Travis Fickett of IGN gave the episode a 7.8/10 rating. Characterising the episode as "the quiet before the storm, the seemingly innocuous bottle episode that ends up being the precursor to a slam-bang conclusion", he wrote that the episode "gets the job done", specifically praising Tate for her ability to "carry the weight of the episode". He highlighted the cliffhanger of the scene – when the Doctor realises that Donna has met Rose, and subsequently deduces the universe is in danger – as the best moment in the episode; he wrote that it was "a great moment, and sets up a premise suitably large for Davies' farewell episodes." He criticised two major points of the episode: he thought the beetle prosthetic did not look convincing, and undermined Donna's questions of why people were looking at her back; and he thought the episode was Davies' highlight reel, reminiscent of someone reminding the viewer of an event and then moving to the next slide. Closing, he wrote that there was a sense that "something was missing from the proceedings", but commented that the episode "serves as a good set up for the two-part climax of season four".
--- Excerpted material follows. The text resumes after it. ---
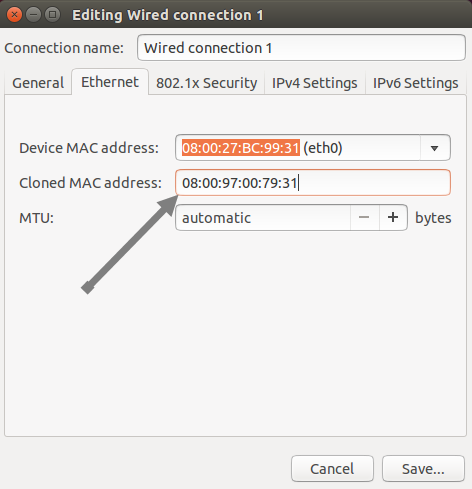Select the Ethernet tab

110,82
Simon Brew of cult television blog Den of Geek said "Turn Left" was "really really good", saying that it allowed Tate and Cribbins to act more flexibly and that other supporting actors could learn from Cribbins' contribution to the episode. Brew was critical of Piper's acting, the beetle prosthetic, and that Tate occasionally acted like characters from her eponymous show.
"This was still an intriguing episode, very well handled. The continual shifts in the tone of the script worked a treat, as every time it looked like things were being allowed to lighten, things once again took a turn for the worse. And it’s setting up a potentially corking concluding double bill, for not only the series, but also RTD’s four-season story arc."